Anti-PrP Mab 6D11 suppresses PrP(Sc) replication in prion infected myeloid precursor line FDC-P1/22L and in the lymphoreticular system in vivo

• Published in: Neurobiology of disease Vol. 34; no. 2; pp. 267 - 278
• Main Authors: Sadowski, Martin J, Pankiewicz, Joanna, Prelli, Frances, Scholtzova, Henrieta, Spinner, Daryl S, Kascsak, Regina B, Kascsak, Richard J, Wisniewski, Thomas
• Format: Journal Article
• Language: English
• Published: United States 01.05.2009
• Subjects: Animals; Antibodies, Monoclonal - pharmacology; Blood-Brain Barrier - drug effects; Blood-Brain Barrier - immunology; Blood-Brain Barrier - metabolism; Brain - drug effects; Brain - immunology; Brain - metabolism; Cell Line; Down-Regulation - drug effects; Down-Regulation - immunology; Female; Humans; Immunization, Passive - methods; Lymphatic System - drug effects; Lymphatic System - immunology; Lymphatic System - metabolism; Mice; Myeloid Cells - drug effects; Myeloid Cells - immunology; Myeloid Cells - metabolism; Myeloid Progenitor Cells - drug effects; Myeloid Progenitor Cells - immunology; Myeloid Progenitor Cells - metabolism; Prion Diseases - drug therapy; Prion Diseases - immunology; Prion Diseases - metabolism; Protein Conformation - drug effects; PrPSc Proteins - antagonists & inhibitors; PrPSc Proteins - biosynthesis; Scrapie - drug therapy; Scrapie - immunology; Scrapie - metabolism; Treatment Outcome
• ISSN: 0969-9961; 1095-953X; 1095-953X
• DOI: 10.1016/j.nbd.2009.01.013

The pathogenesis of prion diseases is related to conformational transformation of cellular prion protein (PrP(C)) into a toxic, infectious, and self-replicating conformer termed PrP(Sc).
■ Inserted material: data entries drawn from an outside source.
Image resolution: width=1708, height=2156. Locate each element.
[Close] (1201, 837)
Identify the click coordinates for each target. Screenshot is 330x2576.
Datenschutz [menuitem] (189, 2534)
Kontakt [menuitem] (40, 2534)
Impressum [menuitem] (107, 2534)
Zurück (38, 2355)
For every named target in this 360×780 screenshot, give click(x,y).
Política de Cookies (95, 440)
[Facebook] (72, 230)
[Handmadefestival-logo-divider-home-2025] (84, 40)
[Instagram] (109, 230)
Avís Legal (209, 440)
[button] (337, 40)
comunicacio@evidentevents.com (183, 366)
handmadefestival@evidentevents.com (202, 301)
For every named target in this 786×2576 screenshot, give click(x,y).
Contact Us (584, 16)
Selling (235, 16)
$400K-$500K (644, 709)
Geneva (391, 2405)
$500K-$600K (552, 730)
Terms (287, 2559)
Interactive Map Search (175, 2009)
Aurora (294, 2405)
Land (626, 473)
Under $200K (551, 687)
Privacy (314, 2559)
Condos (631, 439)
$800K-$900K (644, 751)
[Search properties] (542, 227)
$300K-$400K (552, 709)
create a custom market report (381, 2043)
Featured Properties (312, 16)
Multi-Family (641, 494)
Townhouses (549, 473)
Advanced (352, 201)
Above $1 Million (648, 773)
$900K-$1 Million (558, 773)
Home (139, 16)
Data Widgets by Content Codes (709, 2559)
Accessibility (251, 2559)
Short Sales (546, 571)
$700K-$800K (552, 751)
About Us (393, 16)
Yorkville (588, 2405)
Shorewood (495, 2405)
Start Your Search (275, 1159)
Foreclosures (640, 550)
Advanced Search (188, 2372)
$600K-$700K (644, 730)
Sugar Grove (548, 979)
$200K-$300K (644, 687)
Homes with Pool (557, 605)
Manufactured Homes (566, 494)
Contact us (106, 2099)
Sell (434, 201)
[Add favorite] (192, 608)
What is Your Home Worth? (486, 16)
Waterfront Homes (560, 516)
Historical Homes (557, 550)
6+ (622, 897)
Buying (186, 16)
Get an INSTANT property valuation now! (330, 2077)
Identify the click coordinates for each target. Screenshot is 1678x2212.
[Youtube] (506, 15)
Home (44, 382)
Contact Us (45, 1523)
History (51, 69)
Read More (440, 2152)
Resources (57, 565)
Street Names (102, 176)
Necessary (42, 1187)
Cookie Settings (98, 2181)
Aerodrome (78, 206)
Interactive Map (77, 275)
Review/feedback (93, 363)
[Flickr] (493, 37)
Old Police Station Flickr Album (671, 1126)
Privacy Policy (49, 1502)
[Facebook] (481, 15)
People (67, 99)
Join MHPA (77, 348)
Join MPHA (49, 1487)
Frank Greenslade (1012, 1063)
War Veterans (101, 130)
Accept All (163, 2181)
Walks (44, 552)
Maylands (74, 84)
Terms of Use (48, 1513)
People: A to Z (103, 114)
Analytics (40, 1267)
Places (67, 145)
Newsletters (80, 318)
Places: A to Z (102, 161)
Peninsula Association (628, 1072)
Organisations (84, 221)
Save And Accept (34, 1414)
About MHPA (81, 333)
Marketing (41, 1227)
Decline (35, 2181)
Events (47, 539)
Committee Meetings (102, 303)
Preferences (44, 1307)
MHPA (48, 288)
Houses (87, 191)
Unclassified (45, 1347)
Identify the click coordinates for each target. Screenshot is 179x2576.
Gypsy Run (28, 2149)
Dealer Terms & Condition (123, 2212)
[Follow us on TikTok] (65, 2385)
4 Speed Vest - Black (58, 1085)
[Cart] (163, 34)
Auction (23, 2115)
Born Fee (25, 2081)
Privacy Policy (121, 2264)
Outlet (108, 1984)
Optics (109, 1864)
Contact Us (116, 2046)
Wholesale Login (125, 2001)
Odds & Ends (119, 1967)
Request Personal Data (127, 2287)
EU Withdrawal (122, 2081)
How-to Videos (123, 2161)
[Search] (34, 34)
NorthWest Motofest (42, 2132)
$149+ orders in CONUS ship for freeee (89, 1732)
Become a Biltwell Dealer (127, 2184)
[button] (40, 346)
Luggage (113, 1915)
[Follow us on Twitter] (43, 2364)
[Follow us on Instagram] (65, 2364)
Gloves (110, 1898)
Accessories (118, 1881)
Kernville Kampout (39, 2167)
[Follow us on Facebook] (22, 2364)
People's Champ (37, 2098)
Following extracerebral inoculation, the replication of PrP(Sc) is confined for months to years to the lymporeticular system (LRS) before the secondary CNS involvement results in occurrence of neurological symptoms. Therefore, replication of PrP(Sc), in the early stage of infection can be targeted by therapeutic approaches, which like passive immunization have limited blood-brain-barrier penetration. In this study, we show that 6D11 anti-PrP monoclonal antibody (Mab) prevents infection on a FDC-P1 myeloid precursor cell line stably infected with 22L mouse adapted scrapie strain. Passive immunization of extracerebrally infected CD-1 mice with Mab 6D11 resulted in effective suppression of PrP(Sc) replication in the LRS. Although, a rebound of PrP(Sc) presence occurred when the Mab 6D11 treatment was stopped, passively immunized mice showed a prolongation of the incubation period by 36.9% (pb0.0001) and a significant decrease in CNS pathology compared to control groups receiving vehicle or murine IgG. Our results indicate that antibody-based therapeutic strategies can be used, even on a short-term basis, to delay or prevent disease in subjects accidentally exposed to prions.